用Flask搭建你自己的Restful API
Dec 3, 2014
Technology
背景
最近在过一个《30天学习30种新技术》,过到第10天用Phonegap开发APP的时候,发现作者提供的API不可用,所以费心研究了一下Restful API, 顺利构建出了环境写完了那个APP,下面是一些摘要。
我用的Tutorial来自这里:
http://blog.miguelgrinberg.com/post/designing-a-restful-api-with-python-and-flask
开发环境是ArchLinux.
Hello Flask
原Tutorial中给出的是一个关于todo-list的实现,我们从最简单的"Hello Flask"开始:
首先安装python虚拟环境和flask,注意因为Arch默认的python版本是3,所以这里我们使用了virtualenv2来创建python虚拟运行环境。
$ mkdir todo-api
$ cd todo-api
$ virtualenv2 flask
$ source flask/bin/activate
(flask) $ pip install flask
在当前目录下建立app.py文件, 输入以下内容:
#!flask/bin/python
from flask import Flask
app = Flask(__name__)
@app.route('/')
def index():
return "Hello, Flask!"
if __name__ == '__main__':
app.run(debug=True)
现在改变文件属性,运行之:
$ chmod a+x app.py
$ ./app.py
打开浏览器访问http://127.0.0.1:5000,,我们可以看到Hello Flask已经出现在浏览器里了。
实现最简单的Restful API
Flask本身支持很多插件,可以用于实现Restful API,由于我们这里只是做DEMO使用,需求比较简单,我们抛弃那些繁琐的插件,手动来写。
这里我们也不会引入数据库等内容,我们将task任务列表直接保存在内存中,所以一旦断电这些数据就将消失。
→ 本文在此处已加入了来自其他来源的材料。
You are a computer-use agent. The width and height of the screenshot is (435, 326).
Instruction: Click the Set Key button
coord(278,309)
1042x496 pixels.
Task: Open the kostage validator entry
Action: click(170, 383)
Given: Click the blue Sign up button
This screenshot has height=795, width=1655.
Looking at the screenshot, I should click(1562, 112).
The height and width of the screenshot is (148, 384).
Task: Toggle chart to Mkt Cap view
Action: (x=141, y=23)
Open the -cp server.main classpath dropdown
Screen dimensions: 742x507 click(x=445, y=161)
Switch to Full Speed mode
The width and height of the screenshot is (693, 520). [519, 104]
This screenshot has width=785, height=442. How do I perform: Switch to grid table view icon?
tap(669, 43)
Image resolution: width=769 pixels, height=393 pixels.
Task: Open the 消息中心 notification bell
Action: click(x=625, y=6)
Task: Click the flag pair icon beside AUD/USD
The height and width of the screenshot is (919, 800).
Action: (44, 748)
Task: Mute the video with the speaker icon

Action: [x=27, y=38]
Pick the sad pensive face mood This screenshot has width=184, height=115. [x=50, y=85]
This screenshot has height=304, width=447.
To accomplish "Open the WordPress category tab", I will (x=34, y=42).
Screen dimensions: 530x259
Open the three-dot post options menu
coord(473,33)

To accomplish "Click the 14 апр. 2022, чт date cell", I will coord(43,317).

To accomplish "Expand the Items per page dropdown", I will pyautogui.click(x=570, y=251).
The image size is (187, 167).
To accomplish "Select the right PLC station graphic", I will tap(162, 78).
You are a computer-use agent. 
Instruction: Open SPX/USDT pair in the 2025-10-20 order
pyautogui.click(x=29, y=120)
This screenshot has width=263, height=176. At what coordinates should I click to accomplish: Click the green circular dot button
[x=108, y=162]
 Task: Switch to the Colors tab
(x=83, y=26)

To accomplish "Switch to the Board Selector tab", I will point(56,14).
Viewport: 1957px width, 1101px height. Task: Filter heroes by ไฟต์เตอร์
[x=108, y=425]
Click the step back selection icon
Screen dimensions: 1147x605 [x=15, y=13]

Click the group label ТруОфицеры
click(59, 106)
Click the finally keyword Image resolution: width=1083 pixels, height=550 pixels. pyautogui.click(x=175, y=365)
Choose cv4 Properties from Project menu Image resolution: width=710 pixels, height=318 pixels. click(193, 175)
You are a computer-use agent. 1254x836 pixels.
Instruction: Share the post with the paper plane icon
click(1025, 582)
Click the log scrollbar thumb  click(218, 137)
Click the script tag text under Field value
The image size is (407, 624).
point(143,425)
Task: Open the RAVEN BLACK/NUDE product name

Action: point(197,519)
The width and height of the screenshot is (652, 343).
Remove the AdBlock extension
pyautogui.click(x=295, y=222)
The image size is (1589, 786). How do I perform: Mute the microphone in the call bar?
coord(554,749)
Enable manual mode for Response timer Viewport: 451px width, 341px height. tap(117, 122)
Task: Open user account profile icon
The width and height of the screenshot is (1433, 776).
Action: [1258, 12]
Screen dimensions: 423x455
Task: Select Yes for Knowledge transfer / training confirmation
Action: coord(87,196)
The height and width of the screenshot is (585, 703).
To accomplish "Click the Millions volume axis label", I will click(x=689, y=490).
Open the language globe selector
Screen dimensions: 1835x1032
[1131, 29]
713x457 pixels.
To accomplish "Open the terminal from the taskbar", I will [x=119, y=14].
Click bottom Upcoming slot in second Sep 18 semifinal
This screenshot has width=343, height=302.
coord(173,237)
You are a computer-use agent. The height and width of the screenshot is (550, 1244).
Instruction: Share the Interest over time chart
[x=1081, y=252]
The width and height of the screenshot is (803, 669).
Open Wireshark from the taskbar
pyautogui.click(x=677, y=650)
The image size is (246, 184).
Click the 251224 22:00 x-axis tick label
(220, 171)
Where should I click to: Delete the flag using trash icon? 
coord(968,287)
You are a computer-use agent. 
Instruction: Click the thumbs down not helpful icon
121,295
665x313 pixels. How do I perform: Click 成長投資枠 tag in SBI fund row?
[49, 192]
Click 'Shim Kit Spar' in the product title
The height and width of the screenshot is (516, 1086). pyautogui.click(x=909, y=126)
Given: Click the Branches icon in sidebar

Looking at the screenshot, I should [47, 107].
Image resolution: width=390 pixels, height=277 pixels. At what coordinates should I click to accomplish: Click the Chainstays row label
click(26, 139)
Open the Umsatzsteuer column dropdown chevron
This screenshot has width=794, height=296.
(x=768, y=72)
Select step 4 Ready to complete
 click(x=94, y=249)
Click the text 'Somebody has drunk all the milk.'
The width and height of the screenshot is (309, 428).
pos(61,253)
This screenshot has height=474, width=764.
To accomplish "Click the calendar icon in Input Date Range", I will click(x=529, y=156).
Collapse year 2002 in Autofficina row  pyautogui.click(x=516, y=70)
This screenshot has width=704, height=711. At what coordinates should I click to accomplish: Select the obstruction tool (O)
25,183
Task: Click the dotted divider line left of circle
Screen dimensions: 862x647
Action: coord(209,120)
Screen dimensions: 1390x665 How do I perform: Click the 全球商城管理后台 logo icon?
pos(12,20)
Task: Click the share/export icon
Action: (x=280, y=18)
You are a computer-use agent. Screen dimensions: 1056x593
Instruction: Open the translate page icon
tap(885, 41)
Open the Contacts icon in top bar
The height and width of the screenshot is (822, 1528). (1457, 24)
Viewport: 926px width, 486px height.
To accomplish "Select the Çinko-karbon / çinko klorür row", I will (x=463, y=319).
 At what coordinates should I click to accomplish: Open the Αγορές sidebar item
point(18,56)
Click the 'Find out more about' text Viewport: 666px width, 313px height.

在实际的生产环境中,我们是需要引入不同的数据库来存储这些数据的。
在上面生成的app.py中添加以下内容:
#!flask/bin/python
from flask import Flask, jsonify
app = Flask(__name__)
tasks = [
{
'id': 1,
'title': u'Buy groceries',
'description': u'Milk, Cheese, Pizza, Fruit, Tylenol',
'done': False
},
{
'id': 2,
'title': u'Learn Python',
'description': u'Need to find a good Python tutorial on the web',
'done': False
}
]
@app.route('/todo/api/v1.0/tasks', methods=['GET'])
def get_tasks():
return jsonify({'tasks': tasks})
if __name__ == '__main__':
app.run(debug=True)
现在打开终端,用curl就可以访问到我们新添加的API了:
$ curl -i http://127.0.0.1:5000/todo/api/v1.0/tasks
HTTP/1.0 200 OK
Content-Type: application/json
Content-Length: 316
Server: Werkzeug/0.9.6 Python/2.7.8
Date: Wed, 03 Dec 2014 08:59:55 GMT
{
"tasks": [
{
"description": "Milk, Cheese, Pizza, Fruit, Tylenol",
"done": false,
"id": 1,
"title": "Buy groceries"
},
{
"description": "Need to find a good Python tutorial on the web",
"done": false,
"id": 2,
"title": "Learn Python"
}
]
}%
第一个Restful的API就这样创建成功了。
添加第二个RESTful API
我们接着来添加第二个RESTful API, 加入下列代码到已有的app.py中:
from flask import abort
@app.route('/todo/api/v1.0/tasks/<int:task_id>', methods=['GET'])
def get_task(task_id):
task = filter(lambda t: t['id'] == task_id, tasks)
if len(task) == 0:
abort(404)
return jsonify({'task': task[0]})
现在用curl来测试,结果应该是这样的:
(flask)[Trusty@~/code/30days/todo-api]$ curl -i http://127.0.0.1:5000/todo/api/v1.0/tasks/2
HTTP/1.0 200 OK
Content-Type: application/json
Content-Length: 151
Server: Werkzeug/0.9.6 Python/2.7.8
Date: Wed, 03 Dec 2014 09:10:25 GMT
{
"task": {
"description": "Need to find a good Python tutorial on the web",
"done": false,
"id": 2,
"title": "Learn Python"
}
}% (flask)[Trusty@~/code/30days/todo-api]$ curl -i http://127.0.0.1:5000/todo/api/v1.0/tasks/3
HTTP/1.0 404 NOT FOUND
Content-Type: text/html
Content-Length: 233
Server: Werkzeug/0.9.6 Python/2.7.8
Date: Wed, 03 Dec 2014 09:10:27 GMT
<!DOCTYPE HTML PUBLIC "-//W3C//DTD HTML 3.2 Final//EN">
<title>404 Not Found</title>
<h1>Not Found</h1>
<p>The requested URL was not found on the server. If you entered the URL manually please check your spelling and try again.</p>
由于我们引用了abort方法,所以当我们给出的task id错误时,将弹出404错误。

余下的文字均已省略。